Sürekli sorgulayıp cevap isteyişim yüzünden, kendini savunma güdüsüyle aylar süren suskunluk evresinden çıktın. Yeniden konuşmaya başladığımızda cevabın beni suçlar nitelikteydi. Ilıman değildim, orta yolu bulmak yerine toptan yok edişi seçmiştim, "konuşmayalım" diyerek. Açık sözlülüğümün senin tarafından yanlış algılandığını, aramızdaki fıtrat farkından geç kavradım. Senin kavrayamadığın bir başka gerçek ise bunu; kendimi korumak adına yaptığımı ayrımsayamamak oldu. Korkusuzca, hesapsızca anlattım sana davranışımın sebebini açık açık. İnsan yüreğinin sevdaya dair, umuda dair beklentiye girmesi sürecinin getirilerini biliyordum. Getirdiklerinin yanında götürdüklerinin çok daha yıkıcı ve yıpratıcı olduğunu da. Sevda yolunda yürümüş ve yolun sonunda yalnız kalmıştım. Sevgi bana kalan, yüreğime merhem olandı. Çünkü sevgi ait olduğu yüreği terk etmez.
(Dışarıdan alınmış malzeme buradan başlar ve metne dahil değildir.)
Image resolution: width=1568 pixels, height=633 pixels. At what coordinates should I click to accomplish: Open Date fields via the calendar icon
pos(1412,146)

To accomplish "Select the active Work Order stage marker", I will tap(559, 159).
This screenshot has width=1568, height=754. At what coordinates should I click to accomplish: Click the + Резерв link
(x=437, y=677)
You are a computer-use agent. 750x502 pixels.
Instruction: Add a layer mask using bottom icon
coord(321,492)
Seni incitmemek için dikkatli olamam gerekiyordu. Her an küsüp, çekip gidecek hırçın çocuk gibiydin. Ne kadar özenirsem özeneyim tedirginliğin geçmiyor, zaman içinde aynı tedirginlik bana yansıyor bu durum beni öfkelendiriyordu. Bile, isteye kavgaya tutuşuyordum seninle. Yine de sakinleşip seni kendimce affediyor, ne yaparsan yap rahatlığımı bozmana izin vermiyordum. Sıkıcı kurallarını kabul ettiremiyordun bana. Sen mi çok özenliydin, ben mi çok arsızdım dersin. Zaman içinde sevginin varlığını ve beni diğerlerine davrandığın gibi davransan da küstürüp, bıktıramayacağını kavradın. Dırdırcı, kavgacı, inatçı, pes etmeyen kuşlar gibiydim. Tartışmaların, karşılıklı yapılan hataların tüm ilişkileri daha dengeli ve sağlıklı kıldığına inanıyordum. Suskun çığlıkların ilişkileri öldüreceğini söylüyordum. Susmak bir teslimiyetti, susmak bir kabulleniş ve ben doğruların kabullenişi kadar, yanlışlarında kabulleniş gerektirdiğini söylüyordum. Ve sen sustuğunda üstünde tartışmadan ne bir hatayı nede bir doğruyu kabullenmeyeceğimi anlaman için daha kuvvetli bağırıyordum. Bana hatalarımı göstermeli, pişmanlığıma şahit olmalıydın. Dostluğun gönül evine girmek için bu en önemli kuraldı.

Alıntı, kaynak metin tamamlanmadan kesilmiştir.